▸ Exercise objective
The result should be a word-for-word retyping of the entries below, free of pictures.

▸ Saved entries
+++++
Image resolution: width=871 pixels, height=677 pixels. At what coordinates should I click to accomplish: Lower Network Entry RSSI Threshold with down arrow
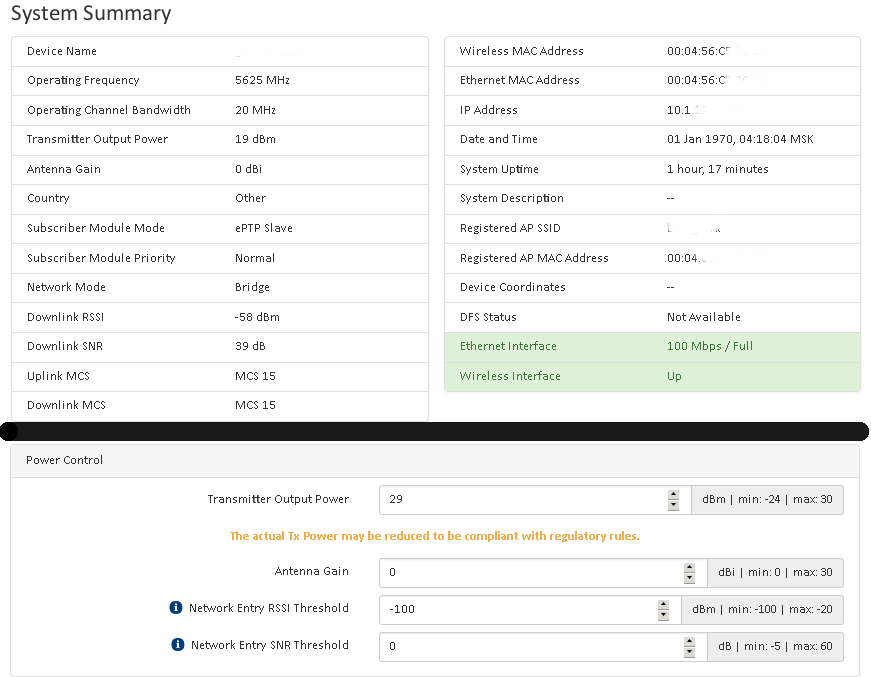coord(663,616)
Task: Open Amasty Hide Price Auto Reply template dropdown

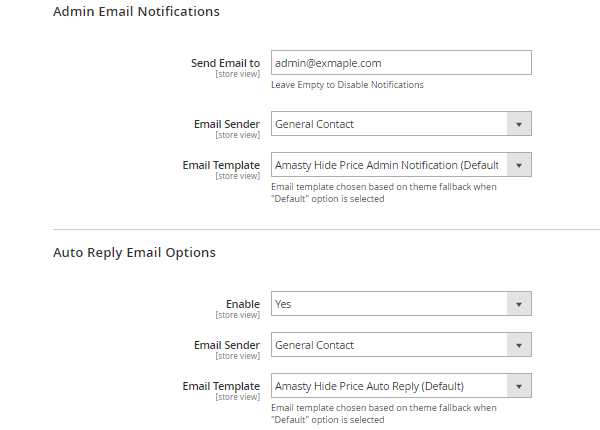Action: (389, 386)
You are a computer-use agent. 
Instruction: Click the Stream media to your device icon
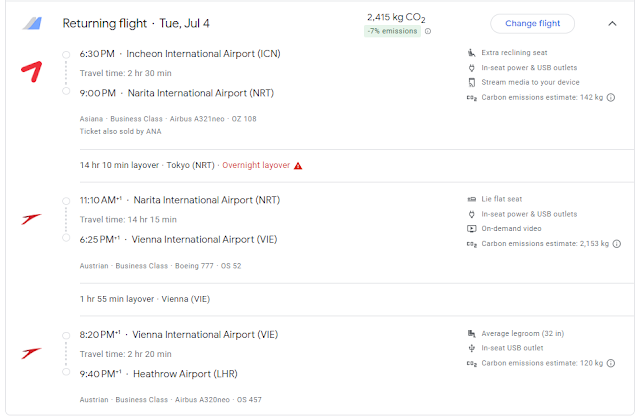coord(471,83)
+++++
▸ Answer area
Image resolution: width=871 pixels, height=677 pixels. At what coordinates should I click to accomplish: Lower Network Entry RSSI Threshold with down arrow
coord(663,616)
Task: Open Amasty Hide Price Auto Reply template dropdown

Action: (389, 386)
You are a computer-use agent. 
Instruction: Click the Stream media to your device icon
coord(471,83)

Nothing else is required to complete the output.